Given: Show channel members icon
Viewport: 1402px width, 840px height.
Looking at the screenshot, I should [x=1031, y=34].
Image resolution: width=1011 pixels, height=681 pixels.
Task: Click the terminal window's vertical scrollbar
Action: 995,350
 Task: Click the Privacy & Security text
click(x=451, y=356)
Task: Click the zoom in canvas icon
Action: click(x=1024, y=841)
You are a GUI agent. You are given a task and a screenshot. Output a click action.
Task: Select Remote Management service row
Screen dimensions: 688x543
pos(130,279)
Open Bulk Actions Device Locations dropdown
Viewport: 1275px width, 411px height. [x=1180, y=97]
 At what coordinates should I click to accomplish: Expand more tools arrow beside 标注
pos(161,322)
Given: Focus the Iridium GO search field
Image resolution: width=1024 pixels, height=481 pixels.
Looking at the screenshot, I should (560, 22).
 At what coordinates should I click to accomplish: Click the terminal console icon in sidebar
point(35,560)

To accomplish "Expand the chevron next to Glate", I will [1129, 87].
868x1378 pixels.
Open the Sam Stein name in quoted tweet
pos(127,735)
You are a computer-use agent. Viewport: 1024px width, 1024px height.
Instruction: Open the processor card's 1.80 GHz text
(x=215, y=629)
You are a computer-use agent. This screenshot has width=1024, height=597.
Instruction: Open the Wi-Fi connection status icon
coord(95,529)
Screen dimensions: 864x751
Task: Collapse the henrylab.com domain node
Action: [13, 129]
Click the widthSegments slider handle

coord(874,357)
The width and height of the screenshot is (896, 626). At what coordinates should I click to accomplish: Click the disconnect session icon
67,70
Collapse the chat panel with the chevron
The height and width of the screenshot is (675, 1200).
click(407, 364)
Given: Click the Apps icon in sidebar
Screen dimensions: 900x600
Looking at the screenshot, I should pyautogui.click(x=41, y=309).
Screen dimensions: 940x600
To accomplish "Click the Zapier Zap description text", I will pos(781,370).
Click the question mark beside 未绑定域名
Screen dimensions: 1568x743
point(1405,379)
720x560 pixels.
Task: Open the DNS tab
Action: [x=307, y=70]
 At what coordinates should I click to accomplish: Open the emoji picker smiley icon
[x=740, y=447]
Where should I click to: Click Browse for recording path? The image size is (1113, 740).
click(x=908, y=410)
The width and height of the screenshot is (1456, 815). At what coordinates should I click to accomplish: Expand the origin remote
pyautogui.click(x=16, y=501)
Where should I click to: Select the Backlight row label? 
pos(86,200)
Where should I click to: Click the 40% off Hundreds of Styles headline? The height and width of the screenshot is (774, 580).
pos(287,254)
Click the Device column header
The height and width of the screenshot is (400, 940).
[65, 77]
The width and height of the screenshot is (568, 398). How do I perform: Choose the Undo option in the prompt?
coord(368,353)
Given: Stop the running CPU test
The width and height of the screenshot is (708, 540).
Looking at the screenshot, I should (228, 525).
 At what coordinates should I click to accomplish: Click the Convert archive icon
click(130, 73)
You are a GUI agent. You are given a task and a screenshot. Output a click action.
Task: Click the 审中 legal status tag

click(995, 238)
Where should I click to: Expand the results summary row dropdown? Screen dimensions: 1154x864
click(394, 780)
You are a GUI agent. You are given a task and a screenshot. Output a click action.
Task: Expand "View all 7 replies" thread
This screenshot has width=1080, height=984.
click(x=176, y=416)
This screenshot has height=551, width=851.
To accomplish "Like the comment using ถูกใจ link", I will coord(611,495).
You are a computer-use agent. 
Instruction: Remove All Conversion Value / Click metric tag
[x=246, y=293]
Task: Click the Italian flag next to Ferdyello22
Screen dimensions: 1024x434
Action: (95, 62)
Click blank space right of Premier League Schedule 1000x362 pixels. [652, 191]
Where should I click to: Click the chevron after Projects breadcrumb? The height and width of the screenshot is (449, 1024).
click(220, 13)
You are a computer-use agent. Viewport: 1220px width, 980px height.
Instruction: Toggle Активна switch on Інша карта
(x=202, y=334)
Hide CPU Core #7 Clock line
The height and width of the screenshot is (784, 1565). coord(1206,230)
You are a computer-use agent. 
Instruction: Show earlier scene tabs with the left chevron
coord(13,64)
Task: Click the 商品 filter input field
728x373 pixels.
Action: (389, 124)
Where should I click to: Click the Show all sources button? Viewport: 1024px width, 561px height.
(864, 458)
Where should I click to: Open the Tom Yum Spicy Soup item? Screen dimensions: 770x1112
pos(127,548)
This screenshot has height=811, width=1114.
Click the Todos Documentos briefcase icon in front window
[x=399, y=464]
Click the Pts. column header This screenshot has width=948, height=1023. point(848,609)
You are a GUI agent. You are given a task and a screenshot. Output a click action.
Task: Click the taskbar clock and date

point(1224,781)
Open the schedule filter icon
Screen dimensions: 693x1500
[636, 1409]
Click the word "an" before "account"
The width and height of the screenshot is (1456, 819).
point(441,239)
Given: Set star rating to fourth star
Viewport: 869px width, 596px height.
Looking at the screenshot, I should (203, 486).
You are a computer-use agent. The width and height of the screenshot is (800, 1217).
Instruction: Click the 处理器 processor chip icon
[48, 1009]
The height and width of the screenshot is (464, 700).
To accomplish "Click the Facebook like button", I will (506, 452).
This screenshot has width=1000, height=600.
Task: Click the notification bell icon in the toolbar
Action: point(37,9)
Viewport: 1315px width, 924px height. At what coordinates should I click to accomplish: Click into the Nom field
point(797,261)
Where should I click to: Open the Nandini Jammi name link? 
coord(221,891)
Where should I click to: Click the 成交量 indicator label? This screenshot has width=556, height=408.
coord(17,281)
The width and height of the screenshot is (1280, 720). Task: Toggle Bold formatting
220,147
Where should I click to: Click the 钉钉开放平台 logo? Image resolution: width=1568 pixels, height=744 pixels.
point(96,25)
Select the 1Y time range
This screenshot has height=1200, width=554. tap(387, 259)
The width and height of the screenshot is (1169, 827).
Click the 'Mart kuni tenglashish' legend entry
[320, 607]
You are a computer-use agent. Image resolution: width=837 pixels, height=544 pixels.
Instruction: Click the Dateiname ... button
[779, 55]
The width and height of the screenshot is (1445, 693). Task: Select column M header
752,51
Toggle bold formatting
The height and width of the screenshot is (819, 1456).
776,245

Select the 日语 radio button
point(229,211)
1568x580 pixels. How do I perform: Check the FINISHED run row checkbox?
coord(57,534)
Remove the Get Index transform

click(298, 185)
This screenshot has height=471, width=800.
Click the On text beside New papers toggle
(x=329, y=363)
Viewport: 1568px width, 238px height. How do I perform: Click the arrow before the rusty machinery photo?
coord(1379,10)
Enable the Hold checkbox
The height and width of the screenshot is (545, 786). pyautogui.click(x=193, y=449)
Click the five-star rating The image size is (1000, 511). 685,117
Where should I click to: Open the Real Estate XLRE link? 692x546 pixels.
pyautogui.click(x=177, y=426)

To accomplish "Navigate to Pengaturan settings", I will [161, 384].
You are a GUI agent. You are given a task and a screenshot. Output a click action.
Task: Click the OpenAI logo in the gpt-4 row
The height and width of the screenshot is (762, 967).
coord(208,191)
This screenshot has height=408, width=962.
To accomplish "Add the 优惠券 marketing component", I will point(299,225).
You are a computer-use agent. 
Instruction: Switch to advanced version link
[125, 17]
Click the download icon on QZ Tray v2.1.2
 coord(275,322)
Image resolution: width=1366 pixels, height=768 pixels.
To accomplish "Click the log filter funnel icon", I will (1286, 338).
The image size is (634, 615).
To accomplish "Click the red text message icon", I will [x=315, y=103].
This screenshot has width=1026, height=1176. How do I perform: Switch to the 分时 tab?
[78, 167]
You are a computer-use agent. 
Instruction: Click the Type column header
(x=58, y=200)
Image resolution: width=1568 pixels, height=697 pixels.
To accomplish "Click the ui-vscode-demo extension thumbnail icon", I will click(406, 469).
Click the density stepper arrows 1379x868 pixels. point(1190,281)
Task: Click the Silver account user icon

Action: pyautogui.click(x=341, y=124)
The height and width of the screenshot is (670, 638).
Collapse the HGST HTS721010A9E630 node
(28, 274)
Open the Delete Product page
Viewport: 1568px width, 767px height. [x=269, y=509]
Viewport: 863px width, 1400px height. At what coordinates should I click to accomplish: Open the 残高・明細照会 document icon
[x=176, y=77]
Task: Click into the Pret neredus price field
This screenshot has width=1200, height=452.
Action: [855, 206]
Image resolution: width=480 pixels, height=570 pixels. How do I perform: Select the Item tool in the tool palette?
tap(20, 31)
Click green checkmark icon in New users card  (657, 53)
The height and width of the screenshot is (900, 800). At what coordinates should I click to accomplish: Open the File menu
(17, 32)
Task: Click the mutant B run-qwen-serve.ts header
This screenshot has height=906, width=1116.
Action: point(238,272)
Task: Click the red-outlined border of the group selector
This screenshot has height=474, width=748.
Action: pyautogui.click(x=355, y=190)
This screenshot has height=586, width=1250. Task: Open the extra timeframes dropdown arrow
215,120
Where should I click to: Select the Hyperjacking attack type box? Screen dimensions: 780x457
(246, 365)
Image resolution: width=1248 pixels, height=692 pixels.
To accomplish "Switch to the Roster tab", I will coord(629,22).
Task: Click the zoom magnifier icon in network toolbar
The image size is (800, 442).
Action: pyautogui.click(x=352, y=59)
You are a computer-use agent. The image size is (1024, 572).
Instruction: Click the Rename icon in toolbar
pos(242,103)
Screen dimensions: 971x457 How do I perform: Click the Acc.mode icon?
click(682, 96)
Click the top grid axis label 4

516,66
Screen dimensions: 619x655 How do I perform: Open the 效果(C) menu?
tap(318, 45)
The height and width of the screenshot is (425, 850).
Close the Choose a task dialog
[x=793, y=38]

▬▬▬▬▬▬▬▬▬▬

Task statement | Look above for the line with "Given: Set star rating to fourth star" and the line with "The height and width of the screenshot is (464, 700).", and reproduce exactly those two lines plus every line between, nothing more.

Completed task |
Given: Set star rating to fourth star
Viewport: 869px width, 596px height.
Looking at the screenshot, I should (203, 486).
You are a computer-use agent. The width and height of the screenshot is (800, 1217).
Instruction: Click the 处理器 processor chip icon
[48, 1009]
The height and width of the screenshot is (464, 700).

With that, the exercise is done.